• Palestinian death toll rises above 15,900; at least 45 dead in Deir al-Balah air strike
• UN flays ‘safe zones’ proposal; Unicef official says food, water, medicine and shelter completely absent from earmarked sites

GAZA: Israeli forces reached the heart of Khan Yunis in the southern Gaza Strip on Tuesday, prompted a UN warning that it was impossible to create so-called safe zones for civilians to flee to inside the besieged territory.

Separately, at least 45 people were killed by an Israeli air strike on houses in Deir al-Balah in central Gaza, health officials said.

“We have received 45 martyrs from the Israeli bombing on the houses of three families in Deir al-Balah in the past hour,” Dr Eyad Al-Jabri, head of the Shuhada Al-Aqsa Hospital in Deir al-Balah told Reuters.

In what appeared to be the biggest ground assault since a truce ended last week, residents said Israeli tanks had entered the eastern parts of Khan Yunis for the first time, crossing from the Israeli border and advancing west. Here, Palestinians who had sought protection from air strikes by camping in the grounds of the city’s Nasser Hospital were seen rolling up their tents and loading cars or donkey carts with piles of mats and blankets.

“We are getting ready to leave Khan Yunis, heading to Rafah. We have been here for about 50 days,” said Abu Omar, a middle-aged man who left his home in the eastern part of the city and had been sheltering at the hospital camp with his family.

Rafah, further south on the border with Egypt, is one of the last remaining areas where the Israeli military has said civilians could go to escape the fighting, although it has still been hit by many air strikes.

“There is no safe place … but at the end, we head to wherever we think there might be a bit of safety,” said Abu Omar, standing by a car whose roof was piled high with possessions.

But in Rafah, displaced people said their living conditions were horrible. There are no bathrooms and water here, not even to wash if we want to pray, said Enas Mosleh, sitting with her children in a shelter made out of wooden slats and transparent plastic sheets.

“We spend all night hearing rockets and bombing. We are living between life and death. We may die at any moment,” she said, her face streaked with tears.

According to health officials, more than 15,900 Palestinians are confirmed to have been killed in Israeli air strikes and other actions, with thousands more missing and feared buried under rubble.

‘Under the rubble’

At Khan Yunis’ main Nasser hospital, the wounded arrived by ambulance, car, flatbed truck and donkey cart after what survivors described as a strike on a school being used as a shelter for the displaced.

Inside a ward, almost every inch of floor space was taken up by the wounded, medics hurrying from patient to patient while relatives wailed.

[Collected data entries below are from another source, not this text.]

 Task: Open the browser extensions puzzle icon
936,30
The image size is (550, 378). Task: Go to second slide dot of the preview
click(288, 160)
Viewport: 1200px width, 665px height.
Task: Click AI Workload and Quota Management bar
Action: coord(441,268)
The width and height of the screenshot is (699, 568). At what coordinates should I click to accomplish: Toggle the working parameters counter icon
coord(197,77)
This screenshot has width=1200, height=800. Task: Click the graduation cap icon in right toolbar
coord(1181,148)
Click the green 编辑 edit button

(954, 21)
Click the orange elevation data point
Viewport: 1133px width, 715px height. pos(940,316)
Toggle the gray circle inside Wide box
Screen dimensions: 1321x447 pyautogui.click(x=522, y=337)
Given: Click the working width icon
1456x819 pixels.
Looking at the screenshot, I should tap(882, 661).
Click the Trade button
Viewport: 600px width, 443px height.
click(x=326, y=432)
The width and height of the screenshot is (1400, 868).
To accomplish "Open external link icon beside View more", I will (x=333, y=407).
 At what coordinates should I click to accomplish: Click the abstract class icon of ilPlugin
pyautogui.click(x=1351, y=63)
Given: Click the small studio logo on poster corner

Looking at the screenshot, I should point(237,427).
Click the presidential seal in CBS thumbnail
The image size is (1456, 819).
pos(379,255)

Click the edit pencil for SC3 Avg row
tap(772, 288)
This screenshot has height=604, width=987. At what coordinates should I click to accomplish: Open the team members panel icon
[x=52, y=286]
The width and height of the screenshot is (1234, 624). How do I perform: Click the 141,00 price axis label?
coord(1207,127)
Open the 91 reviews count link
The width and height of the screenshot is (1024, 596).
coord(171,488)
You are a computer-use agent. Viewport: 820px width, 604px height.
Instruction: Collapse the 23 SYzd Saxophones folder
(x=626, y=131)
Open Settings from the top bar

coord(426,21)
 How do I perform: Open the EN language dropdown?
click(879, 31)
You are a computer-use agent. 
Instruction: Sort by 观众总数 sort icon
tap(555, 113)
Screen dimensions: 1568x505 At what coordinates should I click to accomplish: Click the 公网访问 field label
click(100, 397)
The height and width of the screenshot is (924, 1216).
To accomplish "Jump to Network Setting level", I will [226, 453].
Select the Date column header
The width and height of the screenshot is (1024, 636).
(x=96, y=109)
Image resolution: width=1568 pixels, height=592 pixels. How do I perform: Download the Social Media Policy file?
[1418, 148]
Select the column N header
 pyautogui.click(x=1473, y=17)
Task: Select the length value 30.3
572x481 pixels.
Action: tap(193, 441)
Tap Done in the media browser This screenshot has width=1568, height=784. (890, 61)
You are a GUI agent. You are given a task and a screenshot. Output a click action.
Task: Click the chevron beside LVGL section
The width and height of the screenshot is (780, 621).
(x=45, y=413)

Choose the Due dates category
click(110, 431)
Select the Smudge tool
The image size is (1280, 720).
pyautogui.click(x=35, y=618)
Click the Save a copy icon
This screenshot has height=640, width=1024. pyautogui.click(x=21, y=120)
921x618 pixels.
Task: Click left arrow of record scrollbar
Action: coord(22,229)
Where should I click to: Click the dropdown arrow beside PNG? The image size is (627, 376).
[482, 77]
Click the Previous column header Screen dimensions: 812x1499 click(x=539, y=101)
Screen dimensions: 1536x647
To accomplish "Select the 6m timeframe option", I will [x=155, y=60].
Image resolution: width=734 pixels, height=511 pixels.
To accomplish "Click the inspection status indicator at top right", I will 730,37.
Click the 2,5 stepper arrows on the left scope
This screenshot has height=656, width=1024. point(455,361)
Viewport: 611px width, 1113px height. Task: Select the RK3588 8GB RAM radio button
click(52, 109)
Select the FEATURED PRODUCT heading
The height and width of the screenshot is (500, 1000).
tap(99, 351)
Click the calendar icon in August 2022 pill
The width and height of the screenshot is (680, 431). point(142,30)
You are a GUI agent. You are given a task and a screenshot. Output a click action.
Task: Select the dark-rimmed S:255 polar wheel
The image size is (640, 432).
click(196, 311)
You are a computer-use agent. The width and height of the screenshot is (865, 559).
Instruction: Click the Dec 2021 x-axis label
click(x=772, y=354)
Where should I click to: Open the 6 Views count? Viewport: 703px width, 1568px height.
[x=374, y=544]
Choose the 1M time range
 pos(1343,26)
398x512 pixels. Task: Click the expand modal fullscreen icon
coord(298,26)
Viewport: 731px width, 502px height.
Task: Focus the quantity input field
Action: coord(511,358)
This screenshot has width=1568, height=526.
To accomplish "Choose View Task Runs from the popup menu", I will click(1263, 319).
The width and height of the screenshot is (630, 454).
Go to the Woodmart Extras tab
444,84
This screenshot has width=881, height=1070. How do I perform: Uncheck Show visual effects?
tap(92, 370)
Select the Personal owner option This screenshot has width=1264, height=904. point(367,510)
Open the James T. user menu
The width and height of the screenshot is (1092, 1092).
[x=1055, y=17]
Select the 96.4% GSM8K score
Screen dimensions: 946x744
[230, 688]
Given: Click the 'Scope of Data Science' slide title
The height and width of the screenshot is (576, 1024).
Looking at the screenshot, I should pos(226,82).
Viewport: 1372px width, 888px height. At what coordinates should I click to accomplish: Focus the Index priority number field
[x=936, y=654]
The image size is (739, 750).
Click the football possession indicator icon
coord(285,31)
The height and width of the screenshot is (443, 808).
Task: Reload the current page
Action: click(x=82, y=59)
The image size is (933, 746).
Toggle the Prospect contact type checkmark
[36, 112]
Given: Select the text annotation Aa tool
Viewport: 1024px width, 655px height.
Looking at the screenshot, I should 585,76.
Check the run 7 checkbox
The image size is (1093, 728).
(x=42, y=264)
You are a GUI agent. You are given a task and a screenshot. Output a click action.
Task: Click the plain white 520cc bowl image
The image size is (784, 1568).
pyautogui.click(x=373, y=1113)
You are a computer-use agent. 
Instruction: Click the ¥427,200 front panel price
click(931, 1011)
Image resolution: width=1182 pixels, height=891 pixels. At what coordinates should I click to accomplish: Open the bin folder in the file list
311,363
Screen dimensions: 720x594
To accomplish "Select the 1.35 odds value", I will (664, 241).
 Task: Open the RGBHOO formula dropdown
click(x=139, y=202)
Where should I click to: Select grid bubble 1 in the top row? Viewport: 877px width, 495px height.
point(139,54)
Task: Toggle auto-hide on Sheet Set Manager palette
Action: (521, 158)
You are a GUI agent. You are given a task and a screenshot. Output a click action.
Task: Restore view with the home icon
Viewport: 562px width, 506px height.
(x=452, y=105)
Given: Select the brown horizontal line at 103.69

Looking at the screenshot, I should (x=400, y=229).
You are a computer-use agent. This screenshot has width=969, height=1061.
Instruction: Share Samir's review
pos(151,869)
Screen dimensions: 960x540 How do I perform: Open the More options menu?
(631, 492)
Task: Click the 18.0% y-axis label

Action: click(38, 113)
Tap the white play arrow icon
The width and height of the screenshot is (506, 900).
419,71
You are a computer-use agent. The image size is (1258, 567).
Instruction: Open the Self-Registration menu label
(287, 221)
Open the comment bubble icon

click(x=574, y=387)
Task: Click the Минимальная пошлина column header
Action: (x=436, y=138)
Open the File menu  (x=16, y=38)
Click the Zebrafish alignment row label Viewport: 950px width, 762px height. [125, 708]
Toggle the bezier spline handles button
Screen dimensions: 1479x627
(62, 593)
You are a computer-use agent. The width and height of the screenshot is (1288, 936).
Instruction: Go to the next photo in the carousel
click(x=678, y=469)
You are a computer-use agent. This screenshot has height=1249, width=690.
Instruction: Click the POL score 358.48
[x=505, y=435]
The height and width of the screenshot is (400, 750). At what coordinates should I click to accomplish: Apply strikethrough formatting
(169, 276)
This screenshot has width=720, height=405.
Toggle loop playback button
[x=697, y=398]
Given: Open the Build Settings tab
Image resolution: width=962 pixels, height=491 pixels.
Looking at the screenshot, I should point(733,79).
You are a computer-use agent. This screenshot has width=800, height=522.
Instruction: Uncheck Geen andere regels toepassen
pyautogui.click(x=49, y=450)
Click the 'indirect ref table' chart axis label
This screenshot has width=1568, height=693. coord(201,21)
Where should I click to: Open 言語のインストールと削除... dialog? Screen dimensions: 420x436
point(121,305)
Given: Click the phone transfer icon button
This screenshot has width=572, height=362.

A doctor carried the small limp body of a dead boy in a track suit and placed him in a corner, arms splayed across the blood-smeared tile.

Outside, men carried corpses in white and bloodied shrouds to be taken away for funerals. Around a dozen bodies lay on the ground. Five or six were taken away in a motorcycle cart.

“Hospitals in the southern Gaza Strip are totally collapsing, they cannot deal with the quantity and quality of injuries that arrive at the hospitals,” he said.

‘Safe zone’

The United Nations said it was impossible to create safe zones for civilians in Gaza. “The so-called safe zones… are not scientific, they are not rational, they are not possible, and I think the authorities are aware of this,” James Elder, spokesman for the Unicef, told reporters in Geneva via video-link from Cairo.

Elder insisted that the safe zones declared by Israel “cannot be safe nor humanitarian when unilaterally declared”.

The pretence that there is somewhere safe for people to flee to is “callous”, he said.

He stressed that in a proper safe zone, “you can guarantee the conditions of food, water, medicine and shelter”.

Elder, who spent the past week or so in Gaza, stressed that none of that is assured in the areas designated as safe zones.

“These are entirely, entirely absent. You cannot overstate this. These are tiny patches of barren land, or they are street corners, they are sidewalks,” he said.

“There is no water, no facilities, no shelter from the cold and the rain (and) there’s no sanitation.”